Garden Notes — May 2008

If posting has been a little scarce this past week, I have one word in reply: garden. This being Ontario, and also being the Victoria Day weekend, it’s time for the annual horticultural frenzy. I have been happily digging in my rotten nasty old clay, getting dirt under my nails, battling blackflies (fierce and bloodthirsty this week: I have several bites on my scalp the size of peanuts) and otherwise getting everything in order for the growing season. It’s actually been a good season so far. The rain has been generous, so everything is getting to a good start and the temperatures, while not exactly warm, haven’t been too cold either.
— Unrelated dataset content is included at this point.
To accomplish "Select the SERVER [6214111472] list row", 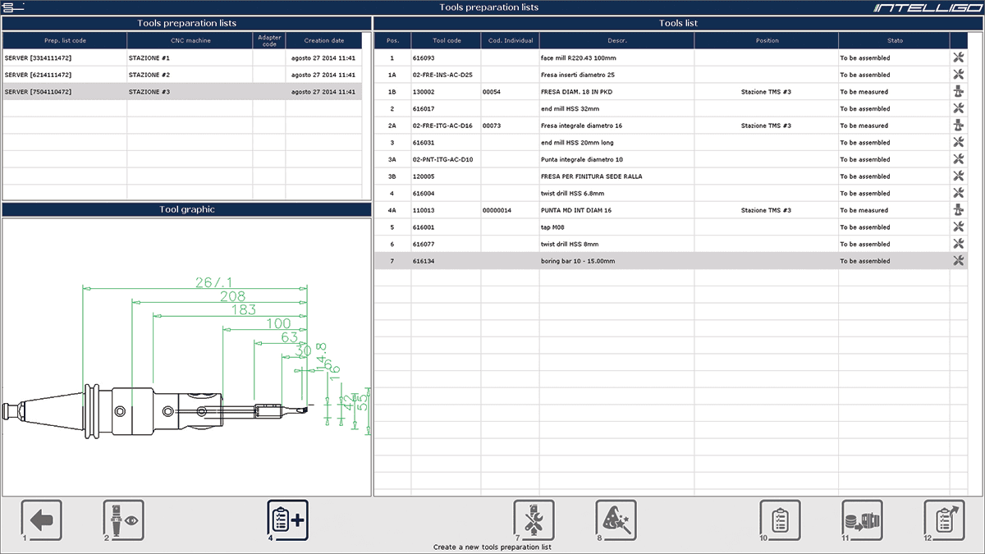I will (x=64, y=75).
The business of this time of year makes me think of English and American gardening books, which often set out meticulous schedules of things to do by month.  English ones are particularly funny, advising as they do, to trim roses in February, and to plant fruit trees in December.  My highly simplified Canadian schedule looks like this:

January: Read seed catalogues over steaming cups of hot coffee.

May: Do everything else.

It’s an efficient system, and easy to remember.
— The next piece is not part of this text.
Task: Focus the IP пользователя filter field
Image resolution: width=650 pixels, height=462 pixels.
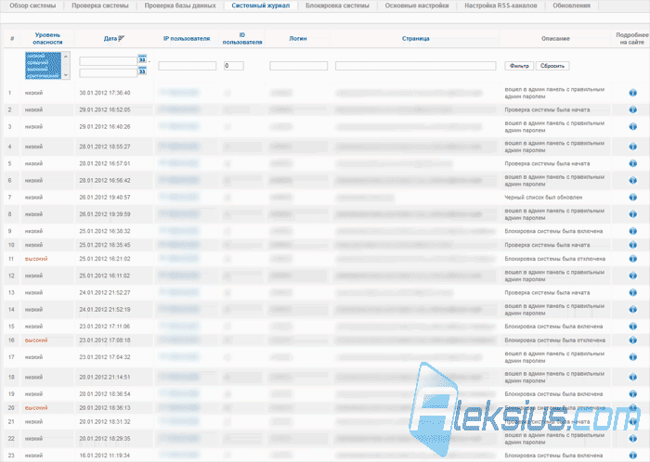Action: 188,66
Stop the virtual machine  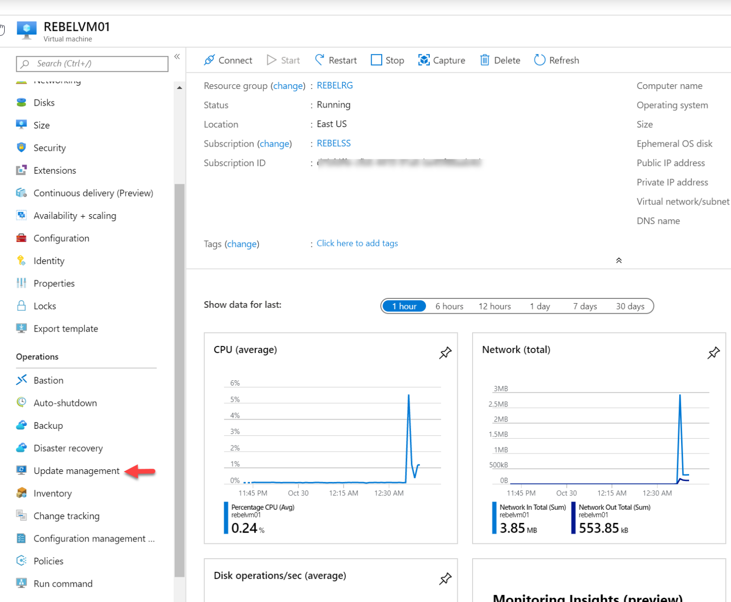pyautogui.click(x=387, y=60)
Thus far I have dug out the perennial borders. My aim this year is to finally and completely eliminate the evil twitch grass once and for all. (I say this every year. One can hope.)  The vegetables I plan to plant out next weekend, if the weather warms up enough.  Luckily, in southern Ontario at least, we have a longish window of opportunity to plant vegetables: I’ve planted out as late as the middle of June with good results. As far as ornamentals go, I’m usually a perennial sort of person.  This year, though, I have a plot in my border about 30′ by 20′ which I dug last year, and I still haven’t decided what to plant in it.  So instead I shelled out forty-odd bucks for four flats of annuals (ridiculously cheap!), the sort your mum or Nan used to grow — coleus, love-lies-bleeding, snapdragons, zinnias, China asters, cosmos. Good sturdy virtuous old fashioned plants, gotten a bad rap from their ubiquitousness in hideous municipal plantings.  I avoided planting them all in serried ranks, like botanical soldiers facing an onslaught of insects and drought, choosing instead non-military irregular ovals and crescents —  the infamous “drifts of colour” garden writers talk about. But none of the plants I bought were available is separate colours, and thus I violated the Fundamental Law of garden design: mass colour for mass effect. There is nothing to make it hang together. So it’s going to either be an idiosyncratic, cheerful success or a garish horticultural mess.  One thing is certain, it will be bright.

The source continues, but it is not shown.